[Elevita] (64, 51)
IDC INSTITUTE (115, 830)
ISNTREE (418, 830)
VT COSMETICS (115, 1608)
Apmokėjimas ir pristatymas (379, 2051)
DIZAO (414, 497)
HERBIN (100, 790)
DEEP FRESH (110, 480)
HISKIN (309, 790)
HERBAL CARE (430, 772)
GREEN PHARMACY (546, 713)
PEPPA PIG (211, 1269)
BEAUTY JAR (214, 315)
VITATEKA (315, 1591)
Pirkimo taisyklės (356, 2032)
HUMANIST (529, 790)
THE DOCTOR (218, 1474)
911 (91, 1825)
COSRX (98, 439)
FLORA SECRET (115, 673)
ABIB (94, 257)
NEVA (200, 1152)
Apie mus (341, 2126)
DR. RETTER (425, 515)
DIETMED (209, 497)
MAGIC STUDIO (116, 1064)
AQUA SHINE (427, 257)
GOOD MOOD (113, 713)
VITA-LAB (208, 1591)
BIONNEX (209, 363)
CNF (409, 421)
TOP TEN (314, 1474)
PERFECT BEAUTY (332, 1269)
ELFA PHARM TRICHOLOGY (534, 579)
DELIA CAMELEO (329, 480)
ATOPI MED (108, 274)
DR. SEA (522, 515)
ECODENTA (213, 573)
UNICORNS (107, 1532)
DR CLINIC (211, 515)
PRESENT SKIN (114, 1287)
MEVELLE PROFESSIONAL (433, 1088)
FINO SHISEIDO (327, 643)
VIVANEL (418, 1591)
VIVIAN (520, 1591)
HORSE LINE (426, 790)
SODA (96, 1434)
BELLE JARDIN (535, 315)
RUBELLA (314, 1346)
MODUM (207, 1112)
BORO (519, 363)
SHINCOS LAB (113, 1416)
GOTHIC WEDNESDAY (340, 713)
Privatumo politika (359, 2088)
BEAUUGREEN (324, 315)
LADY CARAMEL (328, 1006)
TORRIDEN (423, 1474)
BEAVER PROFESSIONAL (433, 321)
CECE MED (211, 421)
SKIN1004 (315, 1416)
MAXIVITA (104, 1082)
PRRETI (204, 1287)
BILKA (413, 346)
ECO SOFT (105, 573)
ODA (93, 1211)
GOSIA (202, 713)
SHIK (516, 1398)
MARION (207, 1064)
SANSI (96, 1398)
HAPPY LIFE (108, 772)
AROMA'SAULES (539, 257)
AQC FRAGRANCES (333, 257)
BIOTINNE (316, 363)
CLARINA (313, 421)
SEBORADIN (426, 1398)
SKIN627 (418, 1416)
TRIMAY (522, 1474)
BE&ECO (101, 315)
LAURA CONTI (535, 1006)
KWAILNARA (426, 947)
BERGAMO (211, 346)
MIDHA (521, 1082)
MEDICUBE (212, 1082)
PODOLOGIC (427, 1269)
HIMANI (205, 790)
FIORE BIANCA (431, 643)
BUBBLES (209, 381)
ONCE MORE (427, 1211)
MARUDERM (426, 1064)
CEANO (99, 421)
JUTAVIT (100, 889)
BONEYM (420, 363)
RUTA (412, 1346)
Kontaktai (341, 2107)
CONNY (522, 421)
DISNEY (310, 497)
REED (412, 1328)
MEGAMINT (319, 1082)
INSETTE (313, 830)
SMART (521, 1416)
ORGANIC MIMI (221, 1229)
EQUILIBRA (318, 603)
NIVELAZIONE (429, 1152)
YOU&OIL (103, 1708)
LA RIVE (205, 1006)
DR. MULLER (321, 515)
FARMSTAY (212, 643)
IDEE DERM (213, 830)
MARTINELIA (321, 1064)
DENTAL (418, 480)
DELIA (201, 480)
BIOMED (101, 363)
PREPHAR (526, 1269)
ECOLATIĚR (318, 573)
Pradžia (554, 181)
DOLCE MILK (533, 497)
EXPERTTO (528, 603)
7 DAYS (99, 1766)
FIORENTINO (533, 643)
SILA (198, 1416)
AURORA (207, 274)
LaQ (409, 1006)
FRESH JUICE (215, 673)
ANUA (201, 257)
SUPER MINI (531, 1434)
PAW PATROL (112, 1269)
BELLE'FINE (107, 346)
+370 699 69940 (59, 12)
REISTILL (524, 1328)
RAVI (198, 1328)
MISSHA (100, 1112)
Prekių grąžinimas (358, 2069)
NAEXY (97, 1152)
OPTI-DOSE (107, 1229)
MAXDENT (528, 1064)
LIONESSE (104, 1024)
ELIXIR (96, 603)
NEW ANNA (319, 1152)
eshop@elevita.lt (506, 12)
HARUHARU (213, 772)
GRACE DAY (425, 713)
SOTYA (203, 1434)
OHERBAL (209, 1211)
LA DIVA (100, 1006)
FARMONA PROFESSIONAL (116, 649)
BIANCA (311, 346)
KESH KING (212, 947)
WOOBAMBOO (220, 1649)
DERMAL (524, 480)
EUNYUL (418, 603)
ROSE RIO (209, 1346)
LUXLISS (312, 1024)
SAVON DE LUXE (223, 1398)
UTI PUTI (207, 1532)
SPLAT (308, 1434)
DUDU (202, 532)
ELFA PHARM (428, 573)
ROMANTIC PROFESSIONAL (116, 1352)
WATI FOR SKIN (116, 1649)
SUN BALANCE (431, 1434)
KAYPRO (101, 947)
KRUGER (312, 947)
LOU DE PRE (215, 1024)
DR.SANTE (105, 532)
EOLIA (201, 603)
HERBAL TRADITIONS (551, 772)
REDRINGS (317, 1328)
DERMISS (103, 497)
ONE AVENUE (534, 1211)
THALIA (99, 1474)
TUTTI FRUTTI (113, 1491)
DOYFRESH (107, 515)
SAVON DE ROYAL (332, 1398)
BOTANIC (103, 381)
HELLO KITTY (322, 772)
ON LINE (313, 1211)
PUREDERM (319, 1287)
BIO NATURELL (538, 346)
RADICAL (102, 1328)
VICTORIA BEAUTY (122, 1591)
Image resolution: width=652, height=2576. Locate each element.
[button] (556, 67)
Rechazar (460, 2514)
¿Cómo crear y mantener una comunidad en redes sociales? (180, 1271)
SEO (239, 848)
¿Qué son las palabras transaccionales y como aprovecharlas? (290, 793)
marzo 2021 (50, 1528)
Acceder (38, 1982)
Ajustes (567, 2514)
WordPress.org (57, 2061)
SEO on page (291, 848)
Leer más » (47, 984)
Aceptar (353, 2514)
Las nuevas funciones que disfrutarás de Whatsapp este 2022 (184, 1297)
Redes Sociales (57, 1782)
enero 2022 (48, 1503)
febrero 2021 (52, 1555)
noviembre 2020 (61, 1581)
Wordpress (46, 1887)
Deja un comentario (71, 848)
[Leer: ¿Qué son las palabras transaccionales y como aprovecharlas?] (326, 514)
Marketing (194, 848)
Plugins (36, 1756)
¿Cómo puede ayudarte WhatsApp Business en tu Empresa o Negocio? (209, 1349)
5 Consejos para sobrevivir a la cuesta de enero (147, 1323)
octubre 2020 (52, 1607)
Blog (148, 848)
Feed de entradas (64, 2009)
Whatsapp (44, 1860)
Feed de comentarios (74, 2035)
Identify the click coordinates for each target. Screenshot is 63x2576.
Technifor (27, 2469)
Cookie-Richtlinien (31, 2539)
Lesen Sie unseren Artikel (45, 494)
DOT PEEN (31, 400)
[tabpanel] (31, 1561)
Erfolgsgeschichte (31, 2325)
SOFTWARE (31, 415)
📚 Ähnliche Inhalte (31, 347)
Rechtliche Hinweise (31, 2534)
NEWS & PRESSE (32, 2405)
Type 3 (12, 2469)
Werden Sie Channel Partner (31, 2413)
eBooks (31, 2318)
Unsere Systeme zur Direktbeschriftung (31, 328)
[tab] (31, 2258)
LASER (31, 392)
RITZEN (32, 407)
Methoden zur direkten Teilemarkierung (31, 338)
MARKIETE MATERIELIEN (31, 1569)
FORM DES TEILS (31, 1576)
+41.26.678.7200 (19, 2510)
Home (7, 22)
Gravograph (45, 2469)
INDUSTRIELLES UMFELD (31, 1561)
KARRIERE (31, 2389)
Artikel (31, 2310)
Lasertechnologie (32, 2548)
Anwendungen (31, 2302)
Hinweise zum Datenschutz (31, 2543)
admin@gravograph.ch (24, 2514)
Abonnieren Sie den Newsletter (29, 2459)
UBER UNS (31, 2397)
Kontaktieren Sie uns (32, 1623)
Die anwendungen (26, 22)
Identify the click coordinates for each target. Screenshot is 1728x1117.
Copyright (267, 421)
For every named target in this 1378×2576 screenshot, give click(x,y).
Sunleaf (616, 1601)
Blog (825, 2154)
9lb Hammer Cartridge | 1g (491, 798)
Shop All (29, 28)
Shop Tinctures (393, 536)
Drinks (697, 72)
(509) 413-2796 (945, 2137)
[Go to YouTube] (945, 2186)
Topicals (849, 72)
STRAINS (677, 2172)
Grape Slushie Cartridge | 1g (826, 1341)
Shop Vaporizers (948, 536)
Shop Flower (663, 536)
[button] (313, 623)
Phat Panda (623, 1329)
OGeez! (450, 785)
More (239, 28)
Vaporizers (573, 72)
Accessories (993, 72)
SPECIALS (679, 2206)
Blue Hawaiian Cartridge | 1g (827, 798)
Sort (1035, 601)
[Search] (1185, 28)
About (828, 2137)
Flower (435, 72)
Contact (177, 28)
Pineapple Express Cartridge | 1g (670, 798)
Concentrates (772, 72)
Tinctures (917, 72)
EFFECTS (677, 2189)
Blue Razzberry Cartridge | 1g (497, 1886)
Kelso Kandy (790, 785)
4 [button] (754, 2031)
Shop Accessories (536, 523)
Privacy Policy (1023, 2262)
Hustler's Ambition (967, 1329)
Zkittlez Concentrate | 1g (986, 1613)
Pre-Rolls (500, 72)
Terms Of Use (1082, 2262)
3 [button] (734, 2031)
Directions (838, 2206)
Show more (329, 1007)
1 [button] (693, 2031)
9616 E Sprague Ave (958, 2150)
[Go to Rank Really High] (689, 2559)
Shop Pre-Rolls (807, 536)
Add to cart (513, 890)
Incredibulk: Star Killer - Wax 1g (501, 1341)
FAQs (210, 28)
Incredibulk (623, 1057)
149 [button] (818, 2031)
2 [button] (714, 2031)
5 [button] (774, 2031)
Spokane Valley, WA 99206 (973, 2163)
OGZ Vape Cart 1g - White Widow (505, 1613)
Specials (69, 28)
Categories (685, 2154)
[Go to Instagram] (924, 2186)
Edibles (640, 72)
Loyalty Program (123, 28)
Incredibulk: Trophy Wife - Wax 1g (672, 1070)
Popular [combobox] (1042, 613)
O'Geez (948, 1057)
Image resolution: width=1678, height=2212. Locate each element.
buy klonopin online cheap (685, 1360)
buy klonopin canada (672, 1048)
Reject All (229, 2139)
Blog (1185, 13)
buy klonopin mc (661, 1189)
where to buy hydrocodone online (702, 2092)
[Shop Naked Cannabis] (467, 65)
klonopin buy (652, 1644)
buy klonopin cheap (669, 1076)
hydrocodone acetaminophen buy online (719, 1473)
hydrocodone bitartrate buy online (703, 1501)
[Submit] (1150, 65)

● ● ● ●

What this task involves:
Please tally the lines of the material that contain the word "height", then give the total alone.

Written reply:
2